== ENTRIES SHOWN ==
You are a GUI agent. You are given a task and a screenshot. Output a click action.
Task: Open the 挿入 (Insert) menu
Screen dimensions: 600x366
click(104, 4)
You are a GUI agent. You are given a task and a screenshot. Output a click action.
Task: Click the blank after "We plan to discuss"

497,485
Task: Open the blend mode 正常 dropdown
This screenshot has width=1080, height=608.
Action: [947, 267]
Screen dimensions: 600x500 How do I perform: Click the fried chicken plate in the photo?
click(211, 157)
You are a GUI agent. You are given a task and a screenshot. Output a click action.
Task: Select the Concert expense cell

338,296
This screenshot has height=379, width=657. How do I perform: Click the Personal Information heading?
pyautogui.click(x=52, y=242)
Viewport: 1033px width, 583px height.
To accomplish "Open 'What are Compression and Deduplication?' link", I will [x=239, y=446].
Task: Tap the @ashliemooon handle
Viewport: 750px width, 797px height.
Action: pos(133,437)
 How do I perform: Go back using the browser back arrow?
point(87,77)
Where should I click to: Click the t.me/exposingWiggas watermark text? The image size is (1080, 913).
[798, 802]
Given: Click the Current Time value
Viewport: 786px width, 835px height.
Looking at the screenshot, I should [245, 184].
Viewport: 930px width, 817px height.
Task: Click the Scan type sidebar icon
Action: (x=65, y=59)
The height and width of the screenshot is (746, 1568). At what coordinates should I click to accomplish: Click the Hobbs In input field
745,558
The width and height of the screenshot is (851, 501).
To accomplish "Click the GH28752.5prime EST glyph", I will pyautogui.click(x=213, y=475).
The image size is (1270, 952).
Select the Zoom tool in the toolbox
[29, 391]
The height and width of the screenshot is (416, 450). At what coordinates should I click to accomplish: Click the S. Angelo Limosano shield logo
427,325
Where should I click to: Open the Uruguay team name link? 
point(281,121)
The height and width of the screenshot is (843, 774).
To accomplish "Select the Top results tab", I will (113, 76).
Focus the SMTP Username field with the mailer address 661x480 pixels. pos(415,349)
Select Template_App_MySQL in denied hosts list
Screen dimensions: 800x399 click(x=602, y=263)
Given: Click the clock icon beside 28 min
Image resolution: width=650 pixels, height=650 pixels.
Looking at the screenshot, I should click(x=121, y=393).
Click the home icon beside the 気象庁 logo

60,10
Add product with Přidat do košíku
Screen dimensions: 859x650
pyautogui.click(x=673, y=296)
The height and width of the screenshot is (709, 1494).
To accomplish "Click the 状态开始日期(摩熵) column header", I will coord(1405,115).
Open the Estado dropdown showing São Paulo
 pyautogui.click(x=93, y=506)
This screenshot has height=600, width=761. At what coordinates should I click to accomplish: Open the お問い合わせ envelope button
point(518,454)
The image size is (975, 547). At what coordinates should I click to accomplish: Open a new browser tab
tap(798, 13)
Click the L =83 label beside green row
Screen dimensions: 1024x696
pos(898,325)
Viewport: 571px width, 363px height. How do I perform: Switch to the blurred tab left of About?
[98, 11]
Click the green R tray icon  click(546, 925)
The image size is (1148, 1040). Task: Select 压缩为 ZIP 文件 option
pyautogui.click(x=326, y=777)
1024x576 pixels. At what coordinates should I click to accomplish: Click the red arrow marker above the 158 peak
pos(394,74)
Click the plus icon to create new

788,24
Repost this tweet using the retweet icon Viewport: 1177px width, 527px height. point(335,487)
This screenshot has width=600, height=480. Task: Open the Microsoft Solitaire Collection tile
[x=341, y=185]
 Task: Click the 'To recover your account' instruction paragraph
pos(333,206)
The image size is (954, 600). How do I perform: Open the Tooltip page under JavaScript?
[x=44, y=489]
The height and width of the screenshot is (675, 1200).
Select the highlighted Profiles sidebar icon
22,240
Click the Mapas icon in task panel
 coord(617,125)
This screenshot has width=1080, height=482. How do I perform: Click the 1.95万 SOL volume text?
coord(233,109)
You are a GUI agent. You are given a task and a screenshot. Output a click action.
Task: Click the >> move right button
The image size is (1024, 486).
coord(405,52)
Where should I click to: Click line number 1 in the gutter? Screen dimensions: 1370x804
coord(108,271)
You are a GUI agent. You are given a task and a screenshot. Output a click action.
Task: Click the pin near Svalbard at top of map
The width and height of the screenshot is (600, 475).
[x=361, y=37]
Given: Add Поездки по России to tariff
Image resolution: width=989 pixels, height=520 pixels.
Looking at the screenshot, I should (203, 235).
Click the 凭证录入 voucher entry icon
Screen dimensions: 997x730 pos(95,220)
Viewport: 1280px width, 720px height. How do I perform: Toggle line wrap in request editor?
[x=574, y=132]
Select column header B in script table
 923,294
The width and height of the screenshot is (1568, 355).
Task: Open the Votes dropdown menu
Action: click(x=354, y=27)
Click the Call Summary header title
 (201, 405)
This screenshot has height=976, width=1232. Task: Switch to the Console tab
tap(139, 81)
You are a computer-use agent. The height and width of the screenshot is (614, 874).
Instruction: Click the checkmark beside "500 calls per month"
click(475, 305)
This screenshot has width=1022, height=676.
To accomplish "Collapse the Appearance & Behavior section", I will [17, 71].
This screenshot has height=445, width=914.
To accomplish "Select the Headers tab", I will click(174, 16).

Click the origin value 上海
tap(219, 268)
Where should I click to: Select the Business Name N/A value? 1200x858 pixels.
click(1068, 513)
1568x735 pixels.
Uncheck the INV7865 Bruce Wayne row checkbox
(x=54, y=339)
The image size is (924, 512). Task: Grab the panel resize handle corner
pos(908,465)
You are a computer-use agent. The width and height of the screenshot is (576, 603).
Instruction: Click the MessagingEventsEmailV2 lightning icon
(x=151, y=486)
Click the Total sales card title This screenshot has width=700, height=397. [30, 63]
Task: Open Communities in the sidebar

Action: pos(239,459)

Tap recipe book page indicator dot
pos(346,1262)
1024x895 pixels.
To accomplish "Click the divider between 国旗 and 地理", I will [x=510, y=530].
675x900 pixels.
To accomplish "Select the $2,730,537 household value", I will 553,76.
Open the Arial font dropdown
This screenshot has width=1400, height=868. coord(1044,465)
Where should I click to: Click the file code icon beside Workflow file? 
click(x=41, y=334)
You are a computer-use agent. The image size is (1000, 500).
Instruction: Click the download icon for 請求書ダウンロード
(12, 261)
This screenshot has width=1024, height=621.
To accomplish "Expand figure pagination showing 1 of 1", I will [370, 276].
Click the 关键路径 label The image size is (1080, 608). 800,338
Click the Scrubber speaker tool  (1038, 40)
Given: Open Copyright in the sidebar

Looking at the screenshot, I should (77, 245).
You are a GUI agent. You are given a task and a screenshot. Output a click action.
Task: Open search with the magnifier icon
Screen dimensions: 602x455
===
» REQUIRED WORK
When the line with "How do I perform: Go" is reached in the data above, begin copying, and stop after the line with "Click the green"; copy each line exactly, both ends included.

» WRITTEN ANSWER
 How do I perform: Go back using the browser back arrow?
point(87,77)
Where should I click to: Click the t.me/exposingWiggas watermark text? The image size is (1080, 913).
[798, 802]
Given: Click the Current Time value
Viewport: 786px width, 835px height.
Looking at the screenshot, I should [245, 184].
Viewport: 930px width, 817px height.
Task: Click the Scan type sidebar icon
Action: (x=65, y=59)
The height and width of the screenshot is (746, 1568). At what coordinates should I click to accomplish: Click the Hobbs In input field
745,558
The width and height of the screenshot is (851, 501).
To accomplish "Click the GH28752.5prime EST glyph", I will pyautogui.click(x=213, y=475).
The image size is (1270, 952).
Select the Zoom tool in the toolbox
[29, 391]
The height and width of the screenshot is (416, 450). At what coordinates should I click to accomplish: Click the S. Angelo Limosano shield logo
427,325
Where should I click to: Open the Uruguay team name link? 
point(281,121)
The height and width of the screenshot is (843, 774).
To accomplish "Select the Top results tab", I will (113, 76).
Focus the SMTP Username field with the mailer address 661x480 pixels. pos(415,349)
Select Template_App_MySQL in denied hosts list
Screen dimensions: 800x399 click(x=602, y=263)
Given: Click the clock icon beside 28 min
Image resolution: width=650 pixels, height=650 pixels.
Looking at the screenshot, I should click(x=121, y=393).
Click the home icon beside the 気象庁 logo

60,10
Add product with Přidat do košíku
Screen dimensions: 859x650
pyautogui.click(x=673, y=296)
The height and width of the screenshot is (709, 1494).
To accomplish "Click the 状态开始日期(摩熵) column header", I will coord(1405,115).
Open the Estado dropdown showing São Paulo
 pyautogui.click(x=93, y=506)
This screenshot has height=600, width=761. At what coordinates should I click to accomplish: Open the お問い合わせ envelope button
point(518,454)
The image size is (975, 547). At what coordinates should I click to accomplish: Open a new browser tab
tap(798, 13)
Click the L =83 label beside green row
Screen dimensions: 1024x696
pos(898,325)
Viewport: 571px width, 363px height. How do I perform: Switch to the blurred tab left of About?
[98, 11]
Click the green R tray icon  click(546, 925)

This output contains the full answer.